Во-вторых, наши предки были убеждены, и реформатская вера утверждает, что эта истина может быть познана. Бог создал нас по Своему образу с интеллектуальными и логическими способностями понимания. Он адресовал людям понятное откровение; и Он ожидает, что мы прочтем его, поймем его смысл и поверим в него. Бог не является Совершенно Иным, и логика не является человеческим изобретением, искажающим утверждения Бога. Если бы дело было так, как говорят неоортодоксы, то из этого следовало бы, как они признают, что ложь была бы столь же полезна, как и истина, для создания страстных эмоций. Но Библия ожидает, что мы усвоим себе определенное послание.

В-третьих, реформаторы верили, что Божье откровение может быть сформулировано точно. Они не были очарованы двусмысленностью; они не отождествляли благочестие с запутанным умом. Они хотели провозглашать истину  смаксимально возможной ясностью. И так должны поступать и мы.

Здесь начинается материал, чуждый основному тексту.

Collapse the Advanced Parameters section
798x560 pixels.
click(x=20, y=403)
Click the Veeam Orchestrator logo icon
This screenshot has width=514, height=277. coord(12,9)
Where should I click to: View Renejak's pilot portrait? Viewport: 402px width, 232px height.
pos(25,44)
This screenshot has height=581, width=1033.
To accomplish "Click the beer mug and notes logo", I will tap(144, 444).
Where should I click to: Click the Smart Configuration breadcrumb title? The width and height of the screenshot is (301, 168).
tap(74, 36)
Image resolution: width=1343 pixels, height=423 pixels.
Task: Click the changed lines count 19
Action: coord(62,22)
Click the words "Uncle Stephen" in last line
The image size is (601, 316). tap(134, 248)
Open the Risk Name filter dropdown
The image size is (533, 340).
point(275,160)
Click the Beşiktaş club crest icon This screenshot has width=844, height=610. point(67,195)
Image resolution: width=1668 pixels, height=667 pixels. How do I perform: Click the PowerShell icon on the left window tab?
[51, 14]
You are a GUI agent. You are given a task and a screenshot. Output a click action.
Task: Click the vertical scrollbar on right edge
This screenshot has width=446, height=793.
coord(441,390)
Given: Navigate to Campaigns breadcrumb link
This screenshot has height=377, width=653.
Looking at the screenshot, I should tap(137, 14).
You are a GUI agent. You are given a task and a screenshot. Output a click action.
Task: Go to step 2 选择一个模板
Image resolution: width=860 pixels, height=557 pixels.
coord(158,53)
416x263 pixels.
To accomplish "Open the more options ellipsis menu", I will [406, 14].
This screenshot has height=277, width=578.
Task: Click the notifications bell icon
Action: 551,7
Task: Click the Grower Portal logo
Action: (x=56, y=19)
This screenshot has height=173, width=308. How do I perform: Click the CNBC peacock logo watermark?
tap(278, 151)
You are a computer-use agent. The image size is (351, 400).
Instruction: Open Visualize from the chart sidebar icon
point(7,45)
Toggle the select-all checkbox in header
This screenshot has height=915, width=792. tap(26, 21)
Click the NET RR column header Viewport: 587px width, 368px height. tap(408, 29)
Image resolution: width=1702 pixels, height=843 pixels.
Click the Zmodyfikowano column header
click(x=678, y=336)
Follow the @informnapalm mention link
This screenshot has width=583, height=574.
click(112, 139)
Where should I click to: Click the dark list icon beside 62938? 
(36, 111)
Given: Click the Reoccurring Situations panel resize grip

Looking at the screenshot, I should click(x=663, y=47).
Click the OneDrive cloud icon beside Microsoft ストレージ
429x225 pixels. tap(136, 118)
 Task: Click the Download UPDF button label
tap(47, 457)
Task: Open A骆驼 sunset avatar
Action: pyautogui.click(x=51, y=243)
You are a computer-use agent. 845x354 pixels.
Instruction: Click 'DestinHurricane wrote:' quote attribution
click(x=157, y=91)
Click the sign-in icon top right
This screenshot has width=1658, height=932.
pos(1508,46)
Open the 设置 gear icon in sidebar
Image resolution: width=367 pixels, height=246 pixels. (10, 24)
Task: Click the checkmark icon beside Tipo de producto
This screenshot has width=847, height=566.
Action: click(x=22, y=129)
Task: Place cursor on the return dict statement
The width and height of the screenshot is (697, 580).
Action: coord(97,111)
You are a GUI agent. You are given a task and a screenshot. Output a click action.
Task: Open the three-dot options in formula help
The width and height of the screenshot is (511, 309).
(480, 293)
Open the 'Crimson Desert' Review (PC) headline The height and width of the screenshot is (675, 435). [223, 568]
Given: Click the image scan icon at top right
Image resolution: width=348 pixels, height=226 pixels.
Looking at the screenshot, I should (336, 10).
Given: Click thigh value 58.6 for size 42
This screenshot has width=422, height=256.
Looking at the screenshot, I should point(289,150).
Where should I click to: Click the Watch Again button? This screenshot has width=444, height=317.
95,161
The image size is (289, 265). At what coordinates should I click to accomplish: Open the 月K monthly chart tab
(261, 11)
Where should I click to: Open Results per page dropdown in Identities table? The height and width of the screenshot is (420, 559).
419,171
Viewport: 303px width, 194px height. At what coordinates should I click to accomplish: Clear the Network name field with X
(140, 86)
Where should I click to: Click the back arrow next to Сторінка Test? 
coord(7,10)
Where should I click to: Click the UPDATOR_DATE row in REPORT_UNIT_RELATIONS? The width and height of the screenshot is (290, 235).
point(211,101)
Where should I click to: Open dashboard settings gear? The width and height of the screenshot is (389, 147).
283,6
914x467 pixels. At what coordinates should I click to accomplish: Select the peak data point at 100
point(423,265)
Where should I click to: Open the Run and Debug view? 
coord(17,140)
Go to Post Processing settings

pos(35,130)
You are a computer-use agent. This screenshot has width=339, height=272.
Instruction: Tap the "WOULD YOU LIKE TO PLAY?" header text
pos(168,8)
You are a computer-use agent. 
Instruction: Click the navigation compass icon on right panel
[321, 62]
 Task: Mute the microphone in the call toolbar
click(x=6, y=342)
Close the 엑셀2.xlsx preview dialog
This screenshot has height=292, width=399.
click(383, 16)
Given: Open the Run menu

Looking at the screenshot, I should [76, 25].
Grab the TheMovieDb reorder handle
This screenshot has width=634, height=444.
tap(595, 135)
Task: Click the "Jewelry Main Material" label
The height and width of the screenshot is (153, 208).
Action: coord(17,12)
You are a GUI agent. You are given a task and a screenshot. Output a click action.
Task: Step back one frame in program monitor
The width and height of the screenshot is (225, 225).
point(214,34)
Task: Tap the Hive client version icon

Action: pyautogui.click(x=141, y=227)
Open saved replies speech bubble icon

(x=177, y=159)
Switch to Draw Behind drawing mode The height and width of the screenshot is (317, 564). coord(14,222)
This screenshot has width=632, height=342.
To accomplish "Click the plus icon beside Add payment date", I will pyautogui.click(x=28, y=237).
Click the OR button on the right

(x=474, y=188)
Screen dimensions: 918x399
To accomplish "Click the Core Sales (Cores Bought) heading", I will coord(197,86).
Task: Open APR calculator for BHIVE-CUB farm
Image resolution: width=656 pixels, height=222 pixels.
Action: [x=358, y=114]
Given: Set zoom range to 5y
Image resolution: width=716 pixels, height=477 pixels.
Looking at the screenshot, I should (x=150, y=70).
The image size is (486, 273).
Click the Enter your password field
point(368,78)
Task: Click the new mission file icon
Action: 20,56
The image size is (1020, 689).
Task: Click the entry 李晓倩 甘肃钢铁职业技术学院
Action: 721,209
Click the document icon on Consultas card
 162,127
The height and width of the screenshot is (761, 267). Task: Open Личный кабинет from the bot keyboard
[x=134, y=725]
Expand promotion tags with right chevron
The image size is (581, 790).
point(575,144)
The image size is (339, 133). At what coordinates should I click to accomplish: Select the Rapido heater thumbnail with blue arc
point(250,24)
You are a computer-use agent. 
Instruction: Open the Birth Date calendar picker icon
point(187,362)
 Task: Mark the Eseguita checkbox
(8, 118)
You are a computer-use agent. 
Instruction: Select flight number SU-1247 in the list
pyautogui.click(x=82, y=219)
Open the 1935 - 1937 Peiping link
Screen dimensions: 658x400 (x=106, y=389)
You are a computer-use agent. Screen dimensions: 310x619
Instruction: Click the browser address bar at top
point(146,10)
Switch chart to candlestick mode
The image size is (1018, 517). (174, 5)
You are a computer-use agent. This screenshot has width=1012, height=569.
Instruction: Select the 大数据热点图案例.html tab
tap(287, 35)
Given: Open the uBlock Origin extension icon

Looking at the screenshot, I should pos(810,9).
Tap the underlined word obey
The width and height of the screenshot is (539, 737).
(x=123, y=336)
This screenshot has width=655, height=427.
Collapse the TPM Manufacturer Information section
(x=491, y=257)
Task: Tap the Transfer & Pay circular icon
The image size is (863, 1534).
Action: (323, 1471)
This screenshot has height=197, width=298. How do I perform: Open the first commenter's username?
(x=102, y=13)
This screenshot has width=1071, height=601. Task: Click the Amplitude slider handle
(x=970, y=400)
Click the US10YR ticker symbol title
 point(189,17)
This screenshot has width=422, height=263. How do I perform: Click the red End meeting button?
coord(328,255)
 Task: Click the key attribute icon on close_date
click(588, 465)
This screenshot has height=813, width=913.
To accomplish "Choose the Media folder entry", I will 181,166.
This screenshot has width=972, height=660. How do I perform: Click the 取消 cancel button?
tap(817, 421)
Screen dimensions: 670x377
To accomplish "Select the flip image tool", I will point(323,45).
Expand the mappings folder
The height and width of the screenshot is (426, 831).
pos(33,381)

Осмелимся ли мы позволить нашему библейскому наследию быть потерянным в туманной экуменичности, где вера была сведена к кратчайшему возможному доктринальному утверждению, в котором мир сохраняется всеобъемлющей двусмысленностью? Или нам следует задуматься о том, что когда реформаторы проповедовали полное библейское послание во всех его деталях и с наибольшей возможной ясностью, Бог даровал миру его величайшее духовное пробуждение со времен апостолов? Не можем ли мы подобным образом ожидать поразительных благословений, если мы вернемся с энтузиазмом ко всем доктринам Вестминстерского исповедания?